Der Bremer Diplom-Biologe Hans Joachim Scheffel hat seiner - zeit die Untersuchung für die Wiederansiedlung des Schnäpels in Niedersachsen im Auftrag der niedersächsischen Nationalparkverwaltung durchgeführt. Darin weist er die Emsregion durchaus als Wiederansiedlungsgebiet aus. Grundvoraussetzungen sind eine kontinuierliche Verbesserung der Wasserqualität und eine Einschränkung der Baumaßnahmen für die Schifffahrt. In Flusshindernisse wie Schleusen oder Siele, so Scheffel in seiner Untersuchung, müssten Fischtreppen eingebaut werden. An ein Emssperrwerk für den Küstenschutz und zur Überführung großer Passagierdampfer durch die Papenburger Meyerwerft dachte 1994 niemand. Bevorzugt schlägt Scheffel das Leda-Jümme als neue Schnäpelbrutstätte vor, beides sind Zuflüsse zur Ems bei Leer. Ein Sperrwerk würde just zur Laichzeit im Spätherbst den Wanderweg der Fische aus dem Wattenmeer in die Ems abschneiden. „Ein Sperrwerk würde das Leben des Nordseeschnäpels sicher nicht erleichtern“, meint Scheffel gegenüber der taz.

„Der Fisch ist lange einfach vergessen worden. In der Roten Liste der gefährdeten Tierarten ist er sogar als ausgestorben angegeben“, erklärt Scheffel. Bis zum Anfang dieses Jahrhunderts galt der Schnäpel als äußerst attraktiver Speisefisch. Viele Flussfischer lebten von seinem Fang. Immerhin wurden vor hundert Jahren über 30.000 Kilo Schnäpel aus Rhein, Weser, Ems und Eider gezogen.

Vor der Jahrhundertwende, lange vor der radikalen Schiffbarmachung der Ems, war der Fluss ein echtes El Dorado für Fischer. Der Stör wurde massenhaft gefangen. Sein Fleisch und Kaviar waren eine Alltagsspeise. Landarbeiter ließen extra in Arbeitsverträgen festhalten, dass sie nicht nur Stör essen müssten, sondern Recht auf ein ordentliches Schnitzel hätten.

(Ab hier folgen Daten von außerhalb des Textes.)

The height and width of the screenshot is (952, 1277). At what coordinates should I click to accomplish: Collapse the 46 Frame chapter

Der letzte Schnäpel der Ems wurde 1970 aus Emden gemeldet. Seitdem war es still um Coregonus oxyrhychus, so sein lateinischer Name, geworden. Nachdem in den 80er Jahren im dänisch-deutschen Grenzflüsschen Wiedau allerdings eine größere vitale Schnäpelpopulation entdeckt worden war, siedelte Dänemark den Fisch wieder systhematisch in den der Nordsee zufließenden Flüssen an. Von da wanderte er natürlich auch die deutsche Küste entlang.

„Ich glaube, auf Druck der Dänen sind ähnliche Programme in Deutschland angeschoben worden“, sagt Scheffel. So sind beispielsweise in Niedersachsen in einigen Elbzuflüssen und in der Delme Schnäpel angesiedelt worden. Diese Projekte werden von der Stadt Hamburg bezahlt. Schleswig-Holstein hat in Zusammenarbeit mit dem Verband Deutscher Sportfischer seit 1988 in Treene, Wilster Au und Osterau über mehrere Jahre Nordseeschnäpel ausgesetzt. Mit Erfolg, wie der Sportfischerverband schreibt. Hier hat sich der Fisch wieder festgesetzt.

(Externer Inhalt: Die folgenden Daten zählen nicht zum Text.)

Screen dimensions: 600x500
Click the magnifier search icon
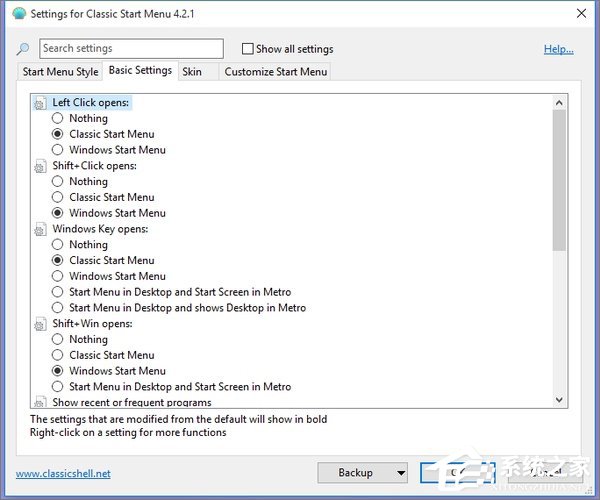[23, 49]
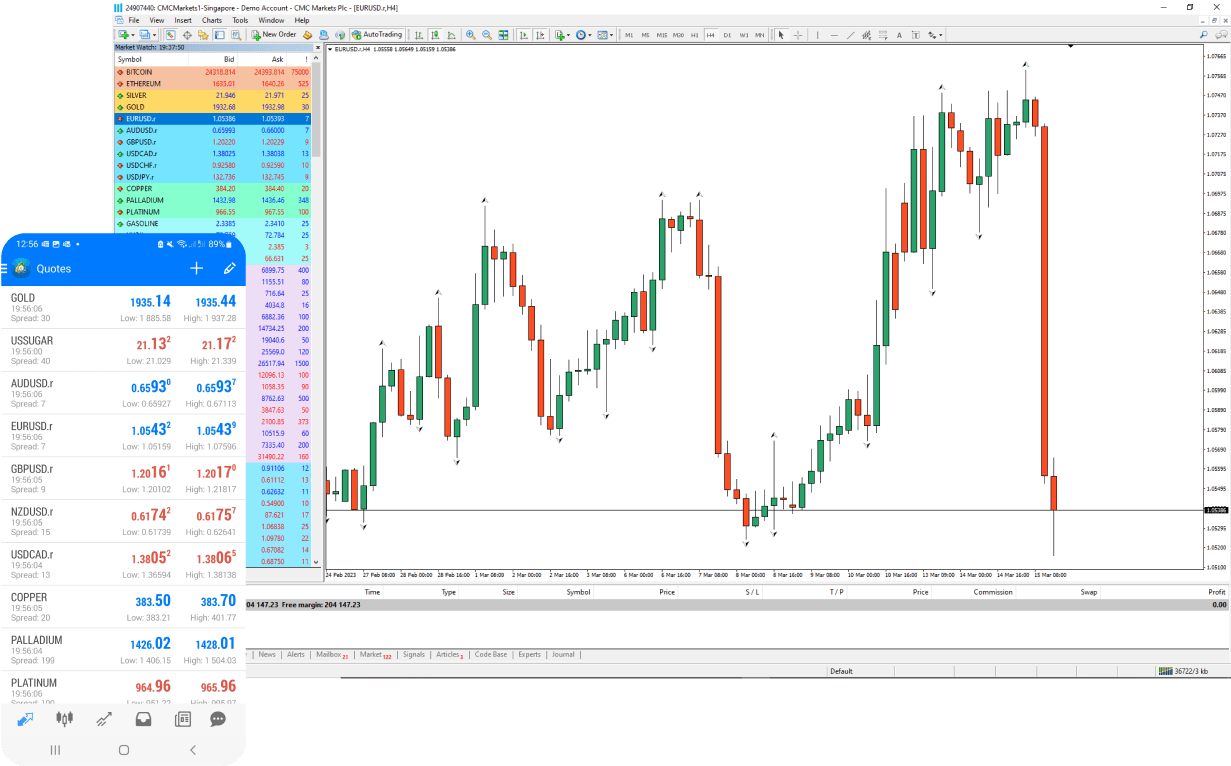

Wie unbegründet die Angst der ostfriesischen Sperrwerksplaner vor einem heimlichen Aussetzen des Schnäpels war, erklärt Biologe Scheffel: „Die Wiederansiedlung des Schnäpels ist aufwendig und teuer. Ein einmaliger Aussatz bringt gar nichts. Da verschwinden die Fische schnell wieder. Eine Ansiedlung dauert Jahre.“

Grundlage für eine Wiederansiedlung des Schnäpels ist eine sorgsame Rekultivierung der Flüsse. Der Schnäpel ist zwar ein robuster Bursche, trotzdem fühlt er sich in einem naturnahen Fluß wohler als in einer kanalisierten Bundeswasserstraße. Sowohl zur Wiederansiedlung und zum Schutz bedrohter Tierarten als auch zum Schutz naturnaher Räume ist die Bundesrepublik durch die FFH-Richtlinie der Europäischen Union als auch durch die Vereinbarungen der Trilateralen Nordseekonfernz (Dänemark, Niederlande und Deutschland) verpflichtet. Gerade in der Ems aber treffen die Belange des Naturschutzes und ökonomisch bedingter Flußausbau hart aufeinander. Der Schnäpel, so argumentieren Naturschützer, sei nicht einfach ein exotisches Fischchen. Der Schnäpel gilt neben anderem als Gütezeichen für den ökologischen Zustand seines Umfeldes. Sein Verschwinden wird somit als Alarmzeichen gewertet. Statt die Ems zurückzubauen, neue Naturareale zu schaffen und langfristig alternativen Hochwasserschutz zu praktizieren, werde der Fluß durch den Bau eines Sperrwerkes erdrosselt, so die grundsätzliche Befürchtung der Sperrwerksgegner. Damit wäre das Schicksal der Ems endgültig besiegelt und die Zukunft des Nordseeschnäpels in diesem Raum gleich mit.